The Festival of Dussehra in India
October 20, 2015
India as a diverse nation comprises many religions and their festivals too. Numerous of festivals from each region and religion is celebrated here with a distinctive significance and true spirit. Dussehra is one such religious Hindu festival celebrated in all over India. Dussehra is also known as Vijaya Dashami.

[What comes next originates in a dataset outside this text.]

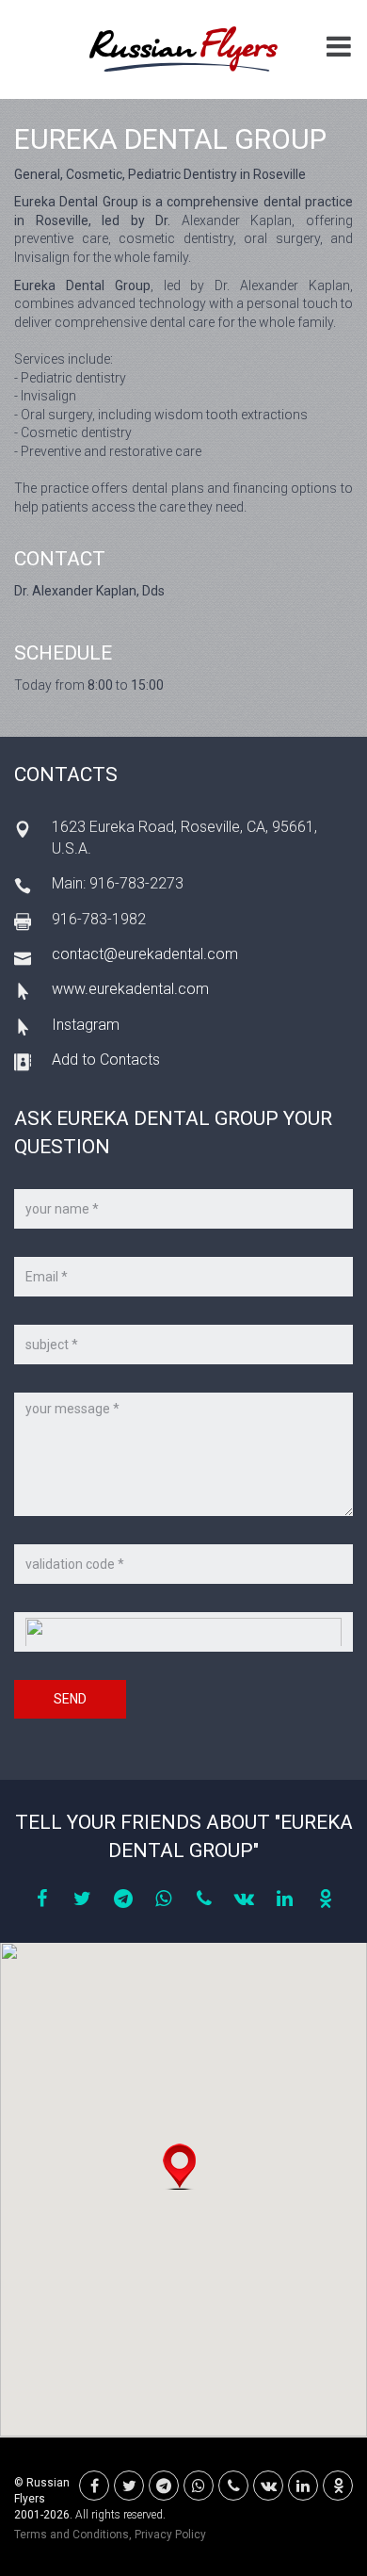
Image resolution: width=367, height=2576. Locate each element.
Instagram (86, 1025)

The word Dussehra has been derived from a Sanskrit word Dasha-hara meaning “remover of bad fate”, literally meaning ‘the tenth day’, as this festival is celebrated on the tenth day of Navaratri. Navaratri, yet another religious festival among Hindus, is held in the month of Ashwin-kartik. According to Hindu calendar, it’s the time during which fast are observed, ceremonies and rituals takes place followed by the feasts that are to be offered to the mother goddess in her honor and the tenth days is celebrated as Dussehra which showcases the victory of good over evil symbolizing the triumph lord Rama over Ravana and also the triumph of goddess Durga over Mahishasur- the demon. The festive moods and celebrations start from the very first day of Navaratri and festival concludes itself with a grand celebration on the day of Dussehra- the tenth day of the festival.
The whole of the country takes part in this celebration having a lot of enthusiasm and excitement with the same duration. The festival also marks the end of summer and the beginning of winters as it is celebrated at the juncture of these two seasons. During this ten day festival in north India, large numbers of fairs are being organized which can be seen at each state and every district. Different exciting events takes place here like acrobatics, magic shows, fascinating games, with thrilling swings, delicious mouth watering food stalls, dance performances and much more. Huge processions and parades are also being brought out in various parts of the country depicting lord ram with Sita and various other characters. The nine days Ram Lila – the epic of Ramayana, has been enacted in this program and the tenth day on the Dussehra the huge effigies of Ravana, his son Meghnadh and his brother Kumbhakarna are being burned with a lot of crackers and celebrations denoting the victory of good over evil. The burning of these effigies provides us a moral and asks to burn the evil within ourselves and live a life by following the path of truth and do good deeds keeping in mind that Ravana a legendry sage despite being so mighty and having great majesty had a dreadful end because of its evil ways.
Vijaya dashami is believed to be a holy and auspicious day especially in Mysore and other regions in India. Mysore Dussehra is a prominent festival during which the symbol of ‘Shakti’ – the mother goddess is being worshipped, in Mysore with great processions, which is said to preserve and protect the house and the family. According to Hindu mythology, worshipping the mother goddess on these auspicious nine days helps the person and the family attains immense physical, mental and spiritual power in itself that blesses them with prosperity, wealth and success in life without any suffering. The festival is celebrated with great pomp and glory in the entire country including south India as well as north India.